Return each line of the records with nothing changed, pictures excepted.
··· Dataset
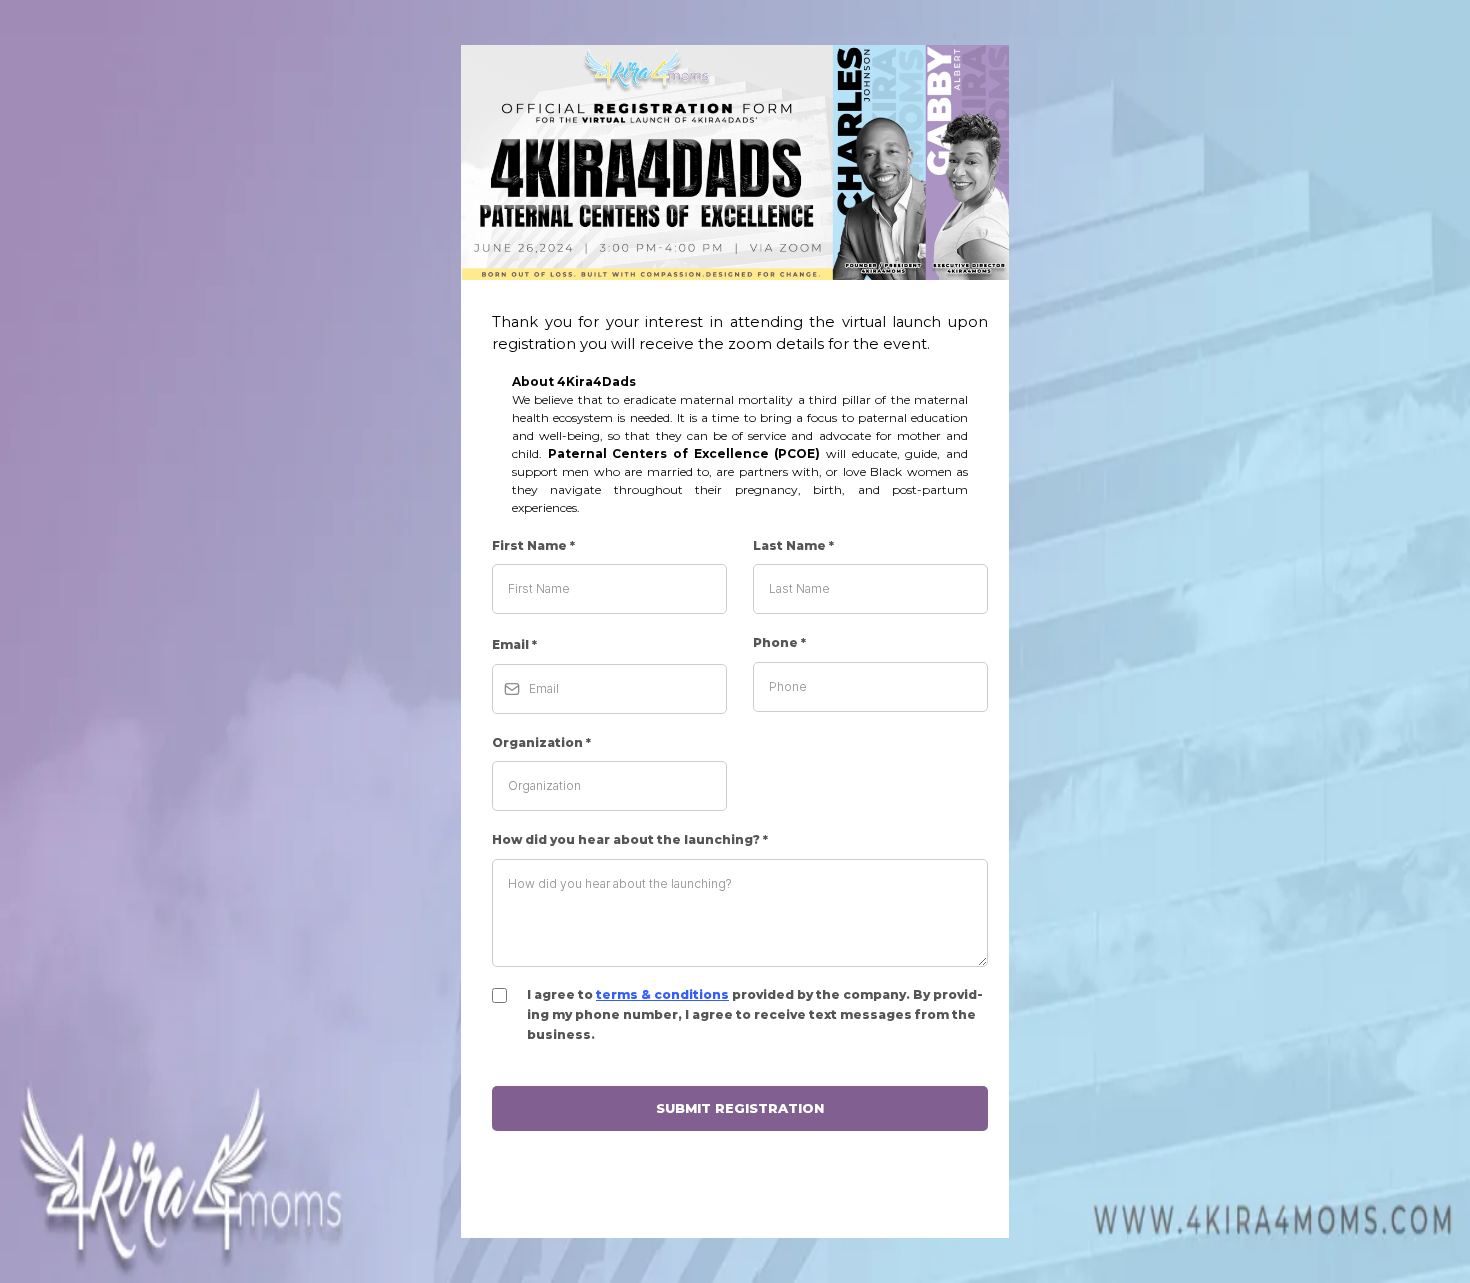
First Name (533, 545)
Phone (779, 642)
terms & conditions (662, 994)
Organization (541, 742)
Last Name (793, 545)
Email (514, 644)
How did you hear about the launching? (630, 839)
······
_Written response_.
First Name (533, 545)
Phone (779, 642)
terms & conditions (662, 994)
Organization (541, 742)
Last Name (793, 545)
Email (514, 644)
How did you hear about the launching? (630, 839)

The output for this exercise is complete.